2011年7月1日金曜日

どっちの継ショー

Built-in class から継承したいときってありますよね。ちょっといじってて気づいたんですが、built-in class 側で提供されているオペレータをサブクラス側で明示的に overload せずにサブクラスから使ったときにそれがどう振舞うかはどうも言語によって異なるらしい。例えば、数を扱う built-in class を継承したときに、単項プラスを overload せずにサブクラス側でそれをそのまま使うとどうなるか。

まず、Ruby
class MyClass < Numeric
end

obj = MyClass.new
(+obj).class # prints "MyClass"
いっぽう Python では
class MyClass(float):
pass

obj = MyClass()
type(+obj) # prints "<class 'float'>"
そして MATLAB だと
% class definition goes to myclass.m
classdef myclass < double
methods
function obj = myclass(x)
obj = obj@double(x)
end
end
end

obj = myclass(0)
class(uplus(obj)) % prints "double"
まだ他の言語では試してないけれど、この中だと Ruby だけ振舞が違う。
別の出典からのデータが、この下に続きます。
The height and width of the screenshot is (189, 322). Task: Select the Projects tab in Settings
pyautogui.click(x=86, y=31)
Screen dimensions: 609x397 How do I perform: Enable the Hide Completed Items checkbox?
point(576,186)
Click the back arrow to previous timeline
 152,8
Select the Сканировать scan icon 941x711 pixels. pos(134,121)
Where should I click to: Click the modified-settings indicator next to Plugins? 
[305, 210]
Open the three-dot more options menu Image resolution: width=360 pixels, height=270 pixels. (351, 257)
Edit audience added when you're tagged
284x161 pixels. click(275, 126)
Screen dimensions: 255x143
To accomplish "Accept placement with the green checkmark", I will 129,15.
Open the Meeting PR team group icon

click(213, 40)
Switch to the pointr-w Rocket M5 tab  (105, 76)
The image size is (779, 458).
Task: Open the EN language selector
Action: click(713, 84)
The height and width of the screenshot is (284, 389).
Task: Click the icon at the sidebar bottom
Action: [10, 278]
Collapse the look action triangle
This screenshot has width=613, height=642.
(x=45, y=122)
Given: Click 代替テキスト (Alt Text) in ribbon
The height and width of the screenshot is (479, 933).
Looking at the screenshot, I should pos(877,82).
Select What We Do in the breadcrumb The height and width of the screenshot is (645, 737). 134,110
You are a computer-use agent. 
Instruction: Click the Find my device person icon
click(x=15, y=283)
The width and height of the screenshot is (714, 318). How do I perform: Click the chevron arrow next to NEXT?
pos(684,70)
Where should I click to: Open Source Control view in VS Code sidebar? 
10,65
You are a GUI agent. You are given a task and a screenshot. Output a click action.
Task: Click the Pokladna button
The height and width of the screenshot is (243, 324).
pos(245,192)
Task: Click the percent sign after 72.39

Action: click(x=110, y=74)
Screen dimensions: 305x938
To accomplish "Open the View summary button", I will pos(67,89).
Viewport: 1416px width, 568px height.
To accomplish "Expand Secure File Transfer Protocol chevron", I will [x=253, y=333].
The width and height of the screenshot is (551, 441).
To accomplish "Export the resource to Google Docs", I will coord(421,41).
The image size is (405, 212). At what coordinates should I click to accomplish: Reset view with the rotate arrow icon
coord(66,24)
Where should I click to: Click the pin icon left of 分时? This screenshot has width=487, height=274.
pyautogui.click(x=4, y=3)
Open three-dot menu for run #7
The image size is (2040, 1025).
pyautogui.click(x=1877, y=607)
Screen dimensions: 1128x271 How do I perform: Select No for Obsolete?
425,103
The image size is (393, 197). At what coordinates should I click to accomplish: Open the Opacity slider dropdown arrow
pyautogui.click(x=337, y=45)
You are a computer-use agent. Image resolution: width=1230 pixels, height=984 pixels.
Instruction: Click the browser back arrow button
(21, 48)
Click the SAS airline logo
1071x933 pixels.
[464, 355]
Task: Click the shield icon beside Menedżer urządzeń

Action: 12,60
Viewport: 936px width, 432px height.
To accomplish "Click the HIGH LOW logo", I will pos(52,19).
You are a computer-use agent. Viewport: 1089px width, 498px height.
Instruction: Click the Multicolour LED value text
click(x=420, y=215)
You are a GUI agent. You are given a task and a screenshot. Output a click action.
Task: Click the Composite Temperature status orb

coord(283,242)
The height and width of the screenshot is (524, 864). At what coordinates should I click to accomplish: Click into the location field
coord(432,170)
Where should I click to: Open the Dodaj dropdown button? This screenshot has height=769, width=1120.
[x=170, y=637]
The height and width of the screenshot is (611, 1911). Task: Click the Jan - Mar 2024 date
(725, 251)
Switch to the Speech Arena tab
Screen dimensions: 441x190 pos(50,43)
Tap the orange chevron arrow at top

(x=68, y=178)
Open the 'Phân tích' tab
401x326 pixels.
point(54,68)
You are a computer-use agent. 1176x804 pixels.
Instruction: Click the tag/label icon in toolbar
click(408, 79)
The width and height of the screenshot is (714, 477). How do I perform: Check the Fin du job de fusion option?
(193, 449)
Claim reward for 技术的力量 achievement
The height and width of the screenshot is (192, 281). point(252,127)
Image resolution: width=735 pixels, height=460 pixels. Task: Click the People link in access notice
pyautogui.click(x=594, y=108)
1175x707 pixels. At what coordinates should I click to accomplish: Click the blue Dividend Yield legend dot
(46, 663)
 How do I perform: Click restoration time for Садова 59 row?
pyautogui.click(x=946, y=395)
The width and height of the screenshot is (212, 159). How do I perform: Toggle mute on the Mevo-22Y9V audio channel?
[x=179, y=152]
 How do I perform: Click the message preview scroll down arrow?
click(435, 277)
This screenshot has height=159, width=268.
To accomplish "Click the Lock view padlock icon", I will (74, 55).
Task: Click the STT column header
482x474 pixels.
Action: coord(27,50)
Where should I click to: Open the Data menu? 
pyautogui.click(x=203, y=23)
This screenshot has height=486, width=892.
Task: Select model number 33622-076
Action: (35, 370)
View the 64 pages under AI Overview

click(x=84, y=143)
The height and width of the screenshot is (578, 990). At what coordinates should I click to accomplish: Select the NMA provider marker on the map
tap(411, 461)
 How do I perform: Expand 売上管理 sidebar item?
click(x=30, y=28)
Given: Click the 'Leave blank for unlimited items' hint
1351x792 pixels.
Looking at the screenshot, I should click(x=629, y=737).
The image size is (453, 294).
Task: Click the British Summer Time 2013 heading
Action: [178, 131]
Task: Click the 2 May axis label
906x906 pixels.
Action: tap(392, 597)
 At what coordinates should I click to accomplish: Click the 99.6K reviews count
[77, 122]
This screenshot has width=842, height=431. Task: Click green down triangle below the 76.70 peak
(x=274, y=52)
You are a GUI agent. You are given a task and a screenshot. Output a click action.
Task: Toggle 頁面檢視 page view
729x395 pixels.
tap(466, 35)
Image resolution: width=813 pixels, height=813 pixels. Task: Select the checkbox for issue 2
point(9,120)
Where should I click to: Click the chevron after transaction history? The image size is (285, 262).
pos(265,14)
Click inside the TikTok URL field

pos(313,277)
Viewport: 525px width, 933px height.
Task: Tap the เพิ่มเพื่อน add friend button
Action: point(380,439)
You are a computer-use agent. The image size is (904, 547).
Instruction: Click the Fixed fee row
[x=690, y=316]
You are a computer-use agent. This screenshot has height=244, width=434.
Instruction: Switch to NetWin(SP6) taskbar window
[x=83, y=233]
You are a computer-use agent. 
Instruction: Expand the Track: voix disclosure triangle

サブクラス側でわざわざ overload しなくてもサブクラスのタイプにしてくれるあたり、Ruby は痒いところに手が届いている。機能拡張のため、Built-in クラスを継承して、そのサブクラスのオブジェクト間でオペレータを機能させたい時には、断然 Ruby のほうがよさそう。型互換のために、サブクラス側でわざわざ built-in クラスのオペレータを overload するのは手間がかかりそうだし。

ところでこのあたりの振舞いを切り替えられる言語ってあるのでしょうか。